In some of his inscriptions, which were erected long after his coronation, Asoka refers to his ‘brothers and sisters’ and other relatives for whose welfare he was most anxious. Inscriptional evidences also indirectly suggest that some of his brothers served as his viceroys in prominent places like Taxila, Tosali, Ujjayini, and Suvaranagiri and were called as the Kumaras and Aryputras. According to Mahavamsa, Asoka even appointed his youngest brother Tishya as the Uparaja or the Deputy king. The traditions maintain that Asoka captured the throne with the support of the ministers of the late monarch headed by the chief minister, Radhagupta (also mentioned as Khallataka).
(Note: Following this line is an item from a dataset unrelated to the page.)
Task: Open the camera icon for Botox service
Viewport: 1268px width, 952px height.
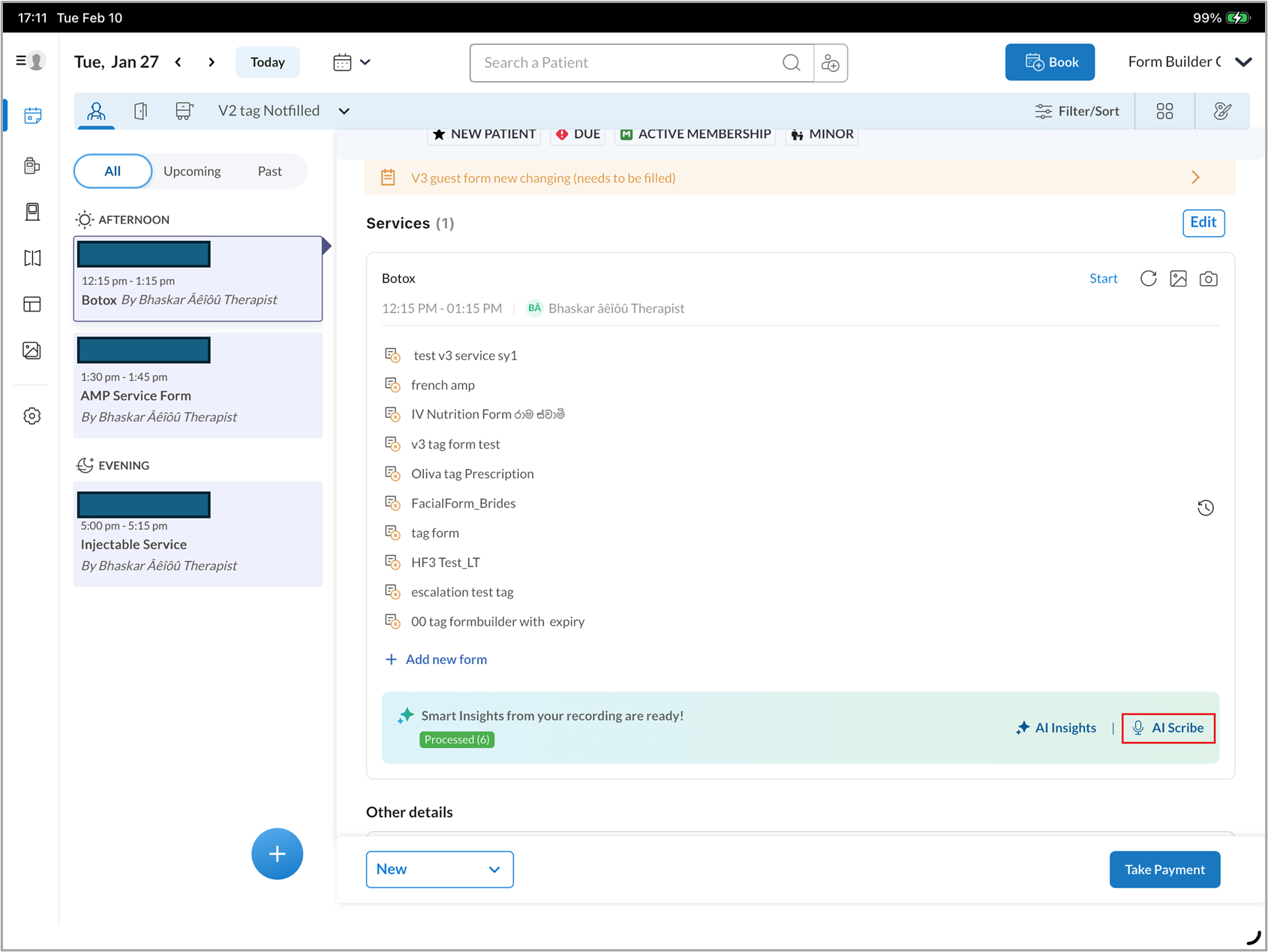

After coming to the throne and having consolidated his power after four years by coronation, Asoka found himself the all-powerful ruler of a great empire extending from the Kabul valley to the Brahmaputra, and from the Himalayas to the Godavari-Krishna basin and Mysore in the south. In the north-west, the Maurya Empire touched the territories of the Greek monarch of Syria and Western Asia.
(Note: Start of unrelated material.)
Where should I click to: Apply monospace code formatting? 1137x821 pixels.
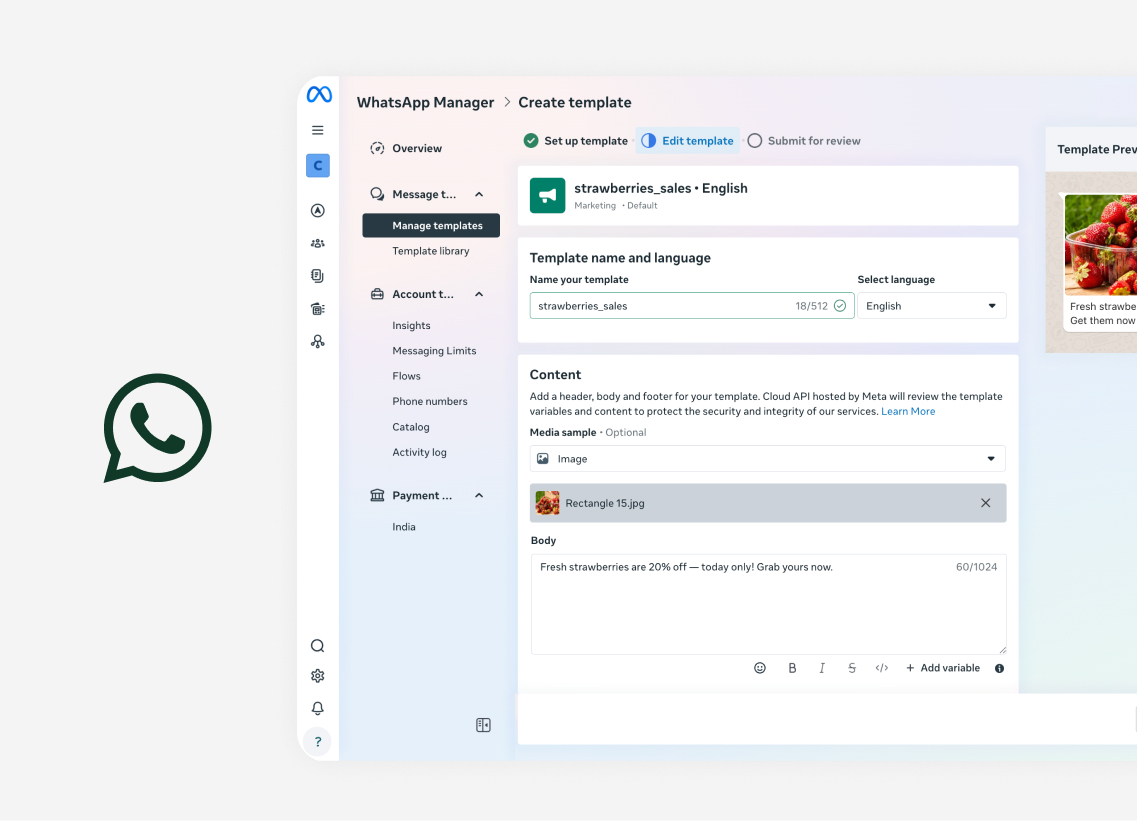(882, 668)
In the west, the empire touched the Arabian Sea. The empire also included inaccessible areas in the north, such as Kashmir and Nepal. That Asoka ruled over the Himalayan territories is proved by the existence of his inscriptions at Mansehra in Hazara district, at Kalsi in Dehra Dun district, at Rummindei in the Nepal Tarai and at Rampurva in north Bihar.
Evidences are also available to show the extent of Asokan Empire to north Bengal (Pundra Vardhan) and east Bengal (Samatata). The empire of Asoka, thus, was an all-India empire, except for the territories of the Chodas, Pandyas, Satyaputra and Keralaputra in the Tamil land of the far south.
But, this empire of Chandragupta, Bindusara and Asoka did not include a prominent land which was just adjacent to the heartland of the Maurya Empire, namely, Magadha. It was Kalinga. For Twelve years after accession and especially for eight years after coronation Asoka ruled the empire as a strong ruler with absolute power in his command. He lived the usual life of a great king in pomp, splendour and pleasure. He did not fight any external war, though he had the power for aggression.
He also had no fear of invasion from outside Greek Kings with whom there were diplomatic relations from the time of his father. During the first twelve years of his rule he was busy in internal administration. Obviously his position became stronger and stronger since his coronation. When Asoka had thus enjoyed his unlimited imperial authority for long, he decided to invade Kalinga. It was going to be his first war. It was also destined to be his last war.